**Brief**
Copy out all the lines of the data that hold the word "each".
────────
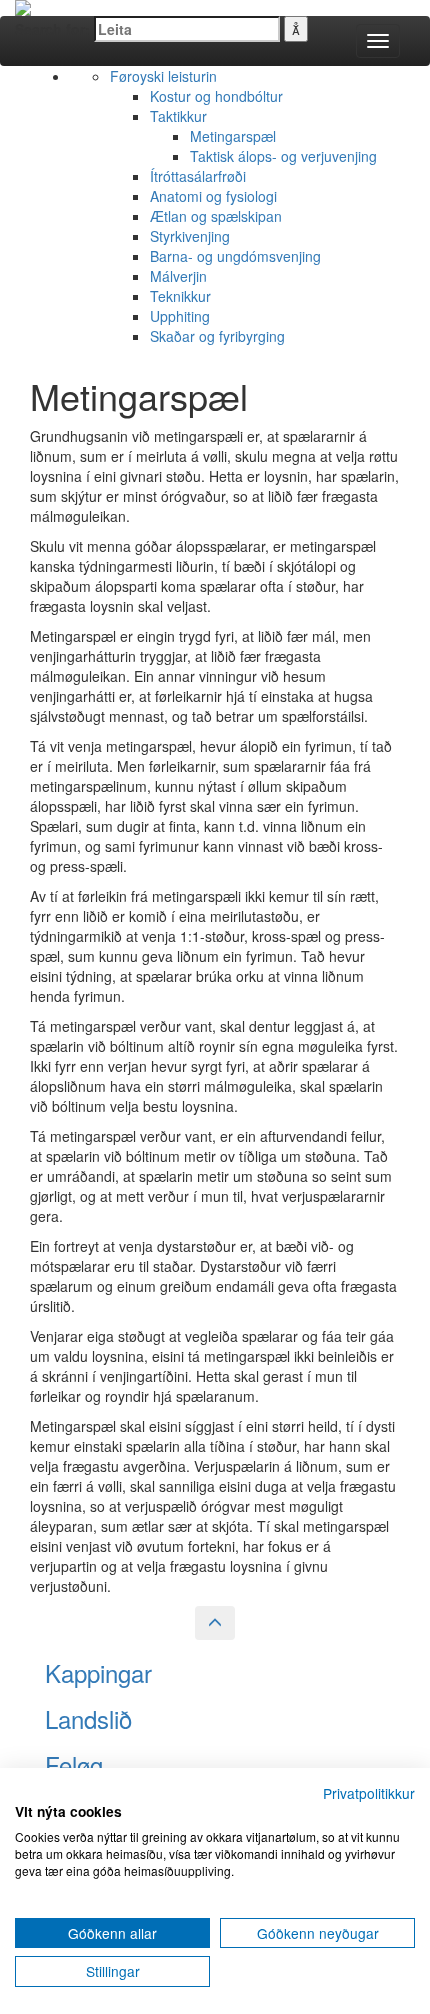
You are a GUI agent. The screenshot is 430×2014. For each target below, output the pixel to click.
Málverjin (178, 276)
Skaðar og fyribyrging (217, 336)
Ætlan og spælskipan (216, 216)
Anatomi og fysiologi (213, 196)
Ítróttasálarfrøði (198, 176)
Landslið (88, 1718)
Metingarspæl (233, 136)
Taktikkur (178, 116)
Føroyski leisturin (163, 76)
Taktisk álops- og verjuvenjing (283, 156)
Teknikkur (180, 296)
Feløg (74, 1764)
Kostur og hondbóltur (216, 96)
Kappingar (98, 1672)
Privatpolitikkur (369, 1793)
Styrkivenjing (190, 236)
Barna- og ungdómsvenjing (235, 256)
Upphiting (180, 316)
────────
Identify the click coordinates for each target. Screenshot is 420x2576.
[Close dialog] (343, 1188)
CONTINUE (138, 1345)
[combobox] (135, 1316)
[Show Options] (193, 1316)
────────
**Solution for this problem**
You are a GUI agent. The screenshot is 430×2014. For each target below, output the pixel to click.
Identify the click coordinates for each target. Screenshot is 420x2576.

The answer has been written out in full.